The Primrose Path

    • Cabbage, broccoli, lettuce and other cool season vegetables can be started now from seed. There are many wonderful varieties available on seed racks.
    • Clematis that bloomed last summer can be pruned now. Wait on spring-blooming varieties until after they bloom.
    • Bare root fruit trees, grape and berry vines, and ornamental trees and shrubs are still available.
    • Last chance to spray peach and nectarine trees for peach leaf curl before the buds break open. Use copper spray for the best results.
    • Onion plants can be set out now for early summer harvest.

The Primrose Path

What happier choice of blossoms to start a spring garden than primroses? Even the Latin name comes from primus, meaning the first. This is a large family of plants having 400 to 500 species, mostly occurring in the Northern Hemisphere. Some are hardy garden species and others are only for heated greenhouses. Only a few are well adapted to the long, hot, dry summers of most parts of California.

The most popular are the polyantha hybrids, often called “English primroses”, which do very well in this area. Planted in a good location, they will come back year after year, larger and more floriferous each time!

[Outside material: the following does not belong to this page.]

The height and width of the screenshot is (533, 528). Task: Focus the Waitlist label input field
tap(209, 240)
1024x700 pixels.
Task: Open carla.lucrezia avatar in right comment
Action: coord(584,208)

Flowers have just about the widest range of colors possible: white, yellow, gold, orange, pink, red, maroon, blue or purple, and often have yellow centers, called eyes. Planted as a mixture they are a dazzling display for three or four months of the year: January through April.

All primroses have leaves that stay close to the ground and are arranged in a circle and in the center is a flower stems that rise up above the leaves. The new ‘SuperNova’ primroses flower atop 6-8-inch-tall stems with a cluster of bright-colored flowers. Individual flowers are an inch across and clusters contain a dozen or more. A colorful new line of primroses are called ‘Primlet’. They features clusters of smaller double flowers that are tightly held like rosebuds, leading to the common name rosebud primrose. They are a fine choice for a small container.

Primroses are best appreciated right at your feet, where you can enjoy their perfection at close range. Plant them along a path for a colorful walkway. Suitable primrose companions for a moist, partly shaded spot include astilbes, ferns, hostas, forget-me-nots, and Bethlehem sage.

Provide primroses with rich, woodsy soil enriched with compost, humus, peat moss and well-rotted manure. Choose a place in the shade, in a woodland garden, or in a spot that gets sun in the winter and shade from trees in the summer. Make sure you can water them throughout the summer. A little mulch will help keep the soil moist beneath them. Under native oaks, it is better to plant them in flower boxes or barrels so that you don’t overwater the oak trees in the summer.

Cut off old flower stems as flowers fade and trim off tattered leaves to keep your primroses looking their best. Plants will continue to produce new flowers through April. Give them a light feeding after bloom to strengthen the plants, and mulch them through the summer. When the clumps become thick and overgrown, divide them in May, every 3 or 4 years.

If you don’t want to use primroses as perennials, they also make lovely annual bedding plants. They are available during the winter and spring months and make a colorful display.